#### Given passage:
★ ★ ★ ★ ★

MUNAS RAPI 2010

MUNAS RAPI 2010

Sabtu, 29 Januari 2011

The HO Collinear, a Horizontal Omni



Figure 1
This paper describes a high gain, multi-element horizontal omni with a single 50 ohm feedpoint with instructions for building a 4 element array for 2 meters.
There are several ways to make a horizontal omni [1,2,3,4,5].  One popular type is the HO which is a half wave dipole folded into a square or a circle [6,7].  The impedance of this antenna is not 50 ohms and requires a matching section.  If more gain is desired, then two or more elements can be stacked collinearly, with each element fed separately through power dividers.
A simpler way to combine elements is to connect the loops together by adding vertical extensions to the ends of each loop.  The lengths of the loops and vertical wires are adjusted for maximum horizontal gain consistent with a 50 ohm feedpoint in the center of the bottom loop using an antenna modeling program.  Since I decided to use 3/8 inch diameter soft copper tubing for the horizontal loops and # 18 wire for the vertical wires, I used mininec because nec cannot be used for antennas made of two wires of very different diameter [8,9].  It is possible to build this antenna with only one diameter wire, in which case nec can be used [10].
A test antenna was made for 144.5 MHz consisting of four horizontal loops made of 3/8 inch diameter soft copper tubing and two #18 (0.040 inch diameter) vertical wires.  A loop drawing is shown in Figure 2.  For the top and bottom loops, L = 31 7/16 and S = 1 5/8.  For the middle loops, L = 28 5/16 and S = 1½.  Cut the copper tubing to the lengths shown and bend them to approximate a circle with a gap Text Box: Figure 2as shown.  All dimensions are in inches.

★ ★ ★ ★ ★

#### Information shown:
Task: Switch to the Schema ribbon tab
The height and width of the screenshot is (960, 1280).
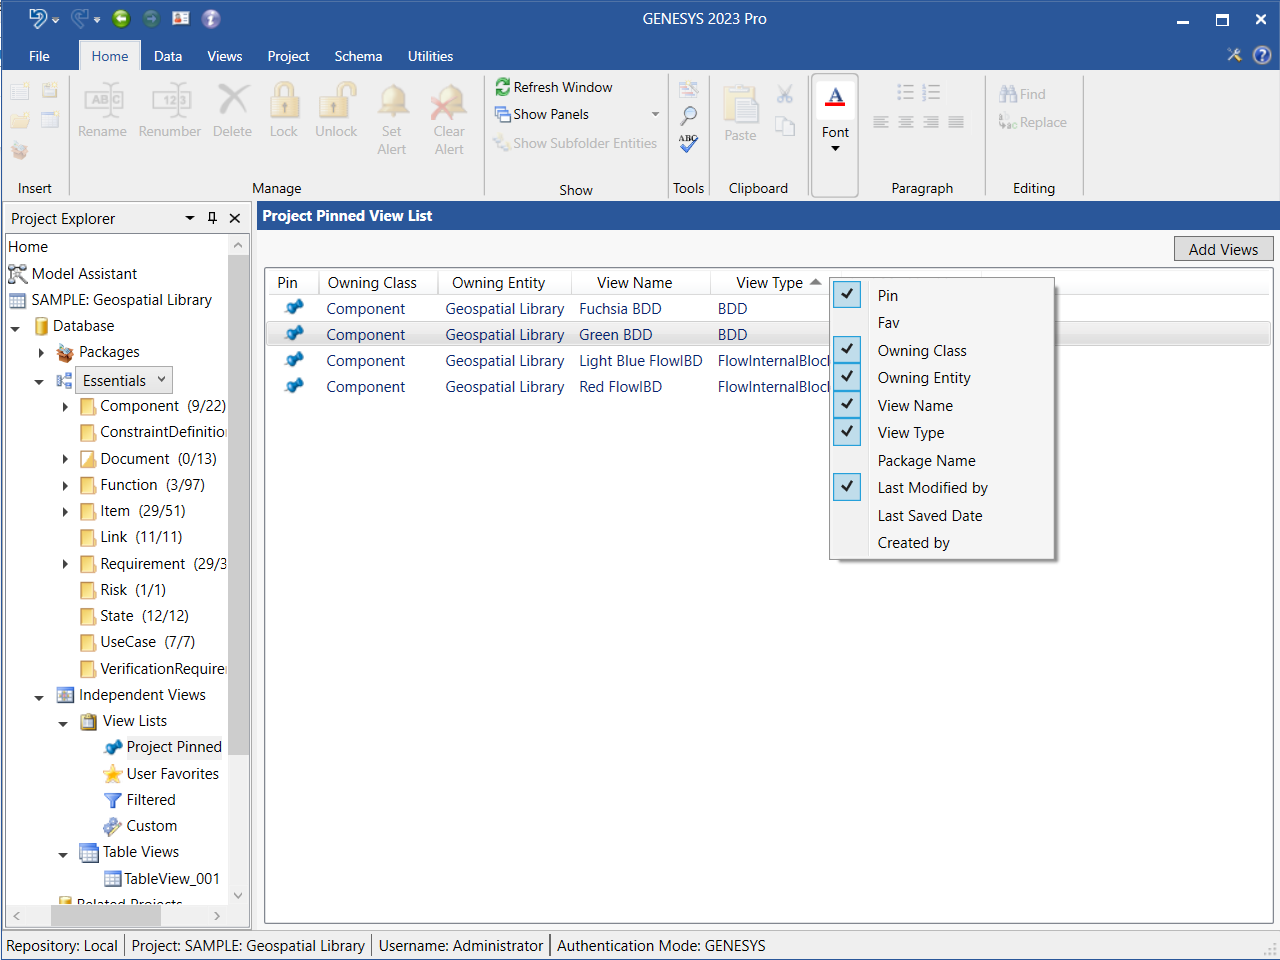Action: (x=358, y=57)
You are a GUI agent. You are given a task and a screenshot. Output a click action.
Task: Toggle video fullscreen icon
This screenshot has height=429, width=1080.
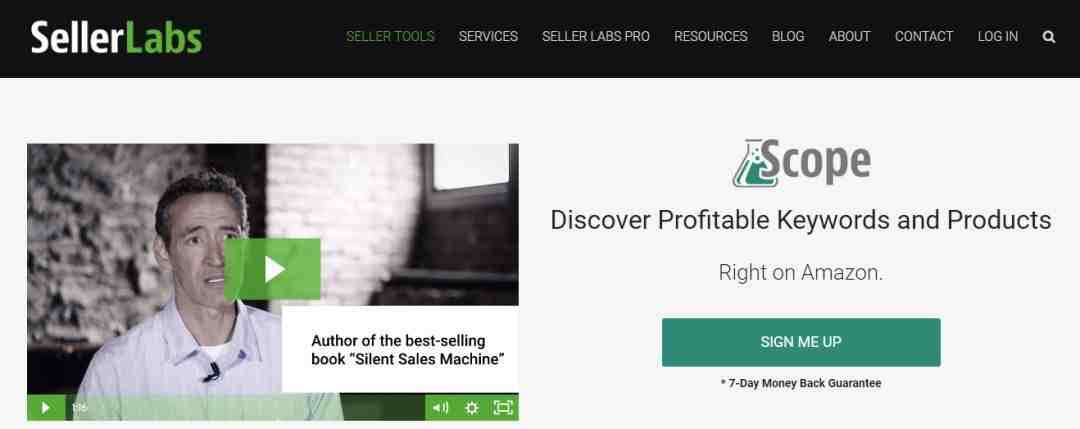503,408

★ ★ ★ ★ ★

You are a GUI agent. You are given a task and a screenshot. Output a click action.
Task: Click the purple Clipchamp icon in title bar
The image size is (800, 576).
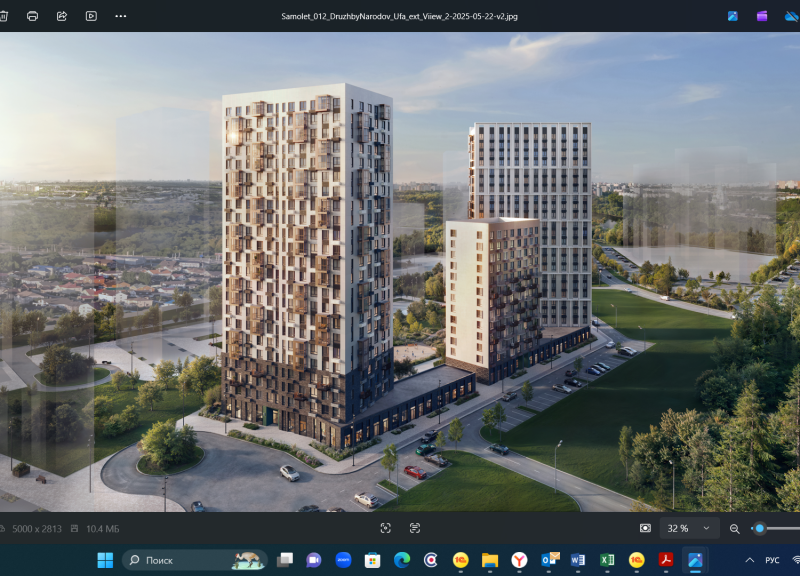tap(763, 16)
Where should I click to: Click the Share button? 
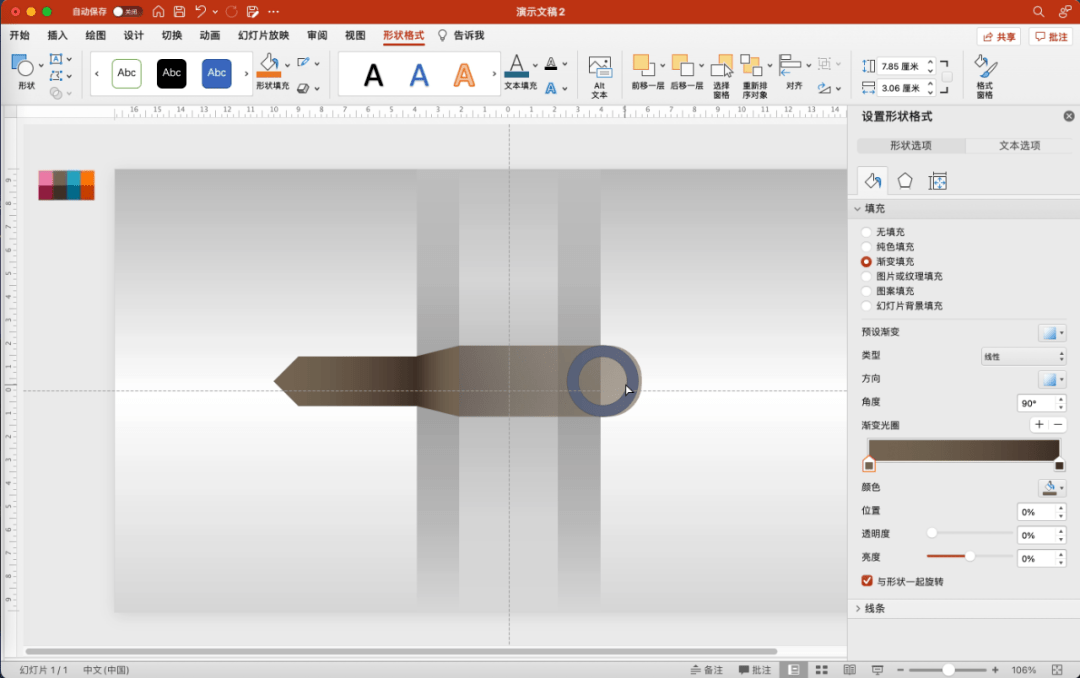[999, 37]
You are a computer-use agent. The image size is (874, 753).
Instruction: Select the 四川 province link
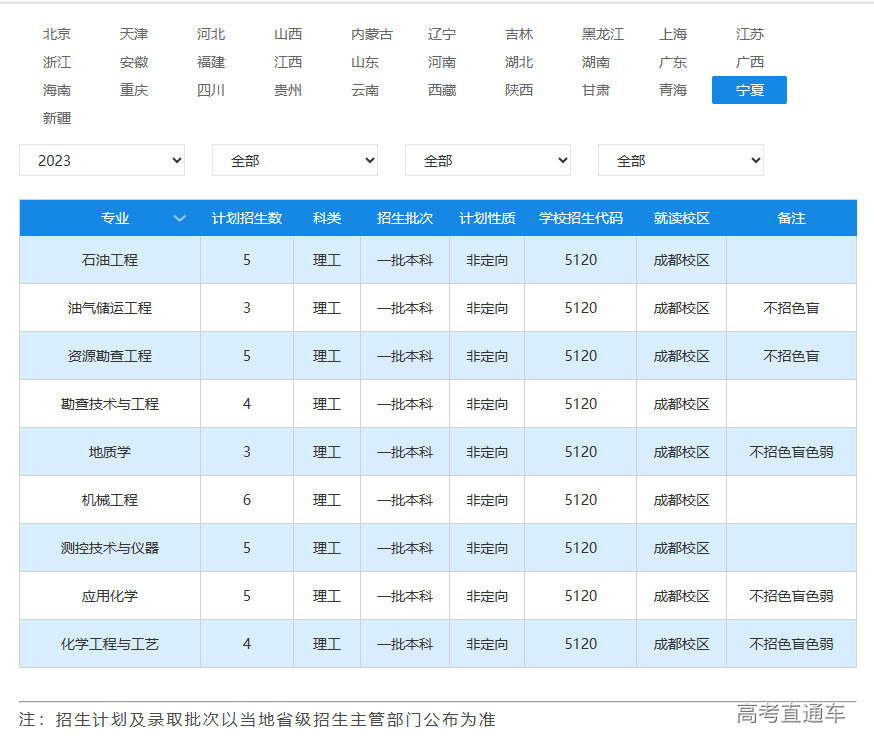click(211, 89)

★ ★ ★ ★ ★

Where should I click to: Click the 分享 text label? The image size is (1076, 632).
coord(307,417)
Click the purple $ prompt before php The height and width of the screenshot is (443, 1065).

★ ★ ★ ★ ★

#### Tasks to carry out:
- a) Edit the entries from the line with "Where should I click to: Click the Share" to the line with "click(211, 89)": write those lines again with "Share button" changed to "Share icon" and nothing else altered. Leave the pictures out.
- b) Resume the write-up on the horizontal omni collinear antenna from its last sentence.

#### Outputs in order:
- a)
Where should I click to: Click the Share icon? 
[999, 37]
You are a computer-use agent. The image size is (874, 753).
Instruction: Select the 四川 province link
click(211, 89)

- b)
Then support the elements in some way.  I used a piece of ¾ inch schedule 40 pvc pipe.  The spacing between the elements (and the length of the vertical wires) should be 20 7/8 inches.  Figure 3 shows how the vertical wires and the loops are connected together.  This figure is drawn from the point of view off axis from the top of the antenna.  The antenna is fed in the center of the bottom loop.  As with other off center fed antennas, the feed point is not balanced, so a current balun is required.  See my Quadix page [11] for balun references.
Figure 1 shows the assembled antenna on the roof.  No patterns were taken, but the SWR (Figure 4) agreed with the simulated SWR (except for a 1% frequency offset error) which gives confidence that the antenna is working properly. The simulated gain is 3.27+/-1.22 dBi.


                                                                                                                                                  Figure 4
Figure 3
Adding more elements will improve the gain.  If you decide to change the design using different diameters, more elements, or a different frequency, you should resimulate using mininec.  Mininec typically has frequency offset errors, so the final design may have to be tweaked a bit.  I increased the vertical wire lengths from 20 to 20 7/8 inches from my original simulation (keeping the loop lengths the same).  The frequency can also be adjusted by varying the gap at the end of the loops.  Closing the gap lowers the resonant frequency (and also the impedance).  Increasing the gap increases the gain variation (i.e., makes it less omni).  If you decide to use the same diameter for the vertical and horizontal elements, then nec can be used, but it may not be possible to get to 50 ohms. 
One further comment:  The spacing between the loops is smaller than is usually used in collinear arrays.  This is because the electrical length between the centers of each loop is a half wavelength.  The radiation from the loops is kept in phase by reversing the wire direction between adjacent loops (See Figure 3).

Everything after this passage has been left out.